Oleh : Ahmad Khozinudin, S.H. (Advokat, Ketua KPAU)

"Menyatakan pembentukan Undang-Undang Nomor 11 Tahun 2020 tentang Cipta Kerja bertentangan dengan Undang-Undang Dasar Negara Republik Indonesia Tahun 1945 dan tidak mempunyai kekuatan hukum mengikat secara bersyarat sepanjang tidak dimaknai “tidak dilakukan perbaikan dalam waktu 2 (dua) tahun sejak putusan ini diucapkan"
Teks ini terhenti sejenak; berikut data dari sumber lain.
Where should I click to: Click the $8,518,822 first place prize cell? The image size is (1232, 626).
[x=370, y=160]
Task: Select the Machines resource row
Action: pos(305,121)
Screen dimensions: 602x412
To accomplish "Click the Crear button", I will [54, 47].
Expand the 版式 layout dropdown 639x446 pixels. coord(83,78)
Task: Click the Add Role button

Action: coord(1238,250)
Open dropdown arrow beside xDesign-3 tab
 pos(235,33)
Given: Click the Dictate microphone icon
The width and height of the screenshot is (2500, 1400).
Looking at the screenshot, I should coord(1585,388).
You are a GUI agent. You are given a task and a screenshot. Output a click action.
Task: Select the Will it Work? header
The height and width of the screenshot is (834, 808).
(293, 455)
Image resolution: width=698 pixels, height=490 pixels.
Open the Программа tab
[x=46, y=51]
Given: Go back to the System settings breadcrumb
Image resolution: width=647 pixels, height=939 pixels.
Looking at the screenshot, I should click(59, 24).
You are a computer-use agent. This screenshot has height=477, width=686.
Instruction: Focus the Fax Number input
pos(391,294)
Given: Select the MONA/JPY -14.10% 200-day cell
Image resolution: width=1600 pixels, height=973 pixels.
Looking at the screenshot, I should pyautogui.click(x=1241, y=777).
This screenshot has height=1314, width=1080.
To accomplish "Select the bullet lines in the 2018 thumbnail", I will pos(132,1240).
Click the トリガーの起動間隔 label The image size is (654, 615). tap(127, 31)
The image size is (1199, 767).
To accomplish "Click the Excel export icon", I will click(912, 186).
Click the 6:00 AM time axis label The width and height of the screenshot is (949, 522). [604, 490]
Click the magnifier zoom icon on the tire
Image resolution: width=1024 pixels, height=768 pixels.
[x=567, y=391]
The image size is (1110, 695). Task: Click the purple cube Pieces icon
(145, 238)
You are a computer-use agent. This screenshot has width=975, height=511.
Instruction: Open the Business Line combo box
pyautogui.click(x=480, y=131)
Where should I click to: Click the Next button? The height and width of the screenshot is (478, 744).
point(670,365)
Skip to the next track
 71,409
[Putusan Mahkamah Konstitusi]

Luar biasa, Mahkamah Konstitusi (MK) telah begitu telanjang memainkan peran sebagai garda kekuasaan, bukan garda konstitusi. Bahkan, Mahkamah rela mendeligitimasi kewenangannya yang memutus perkara bersifat final dan mengikat, dengan memberikan tenggat waktu 2 (dua) tahun kepada pemerintah untuk memperbaiki UU Cipta Kerja.

Berdasarkan ketentuan Pasal 10 ayat (1) Undang-Undang Nomor 24 Tahun 2003 tentang Mahkamah Konstitusi (“UU MK”), tegas disebabkan :

"MK berwenang mengadili pada tingkat pertama dan terakhir yang putusannya bersifat final untuk:"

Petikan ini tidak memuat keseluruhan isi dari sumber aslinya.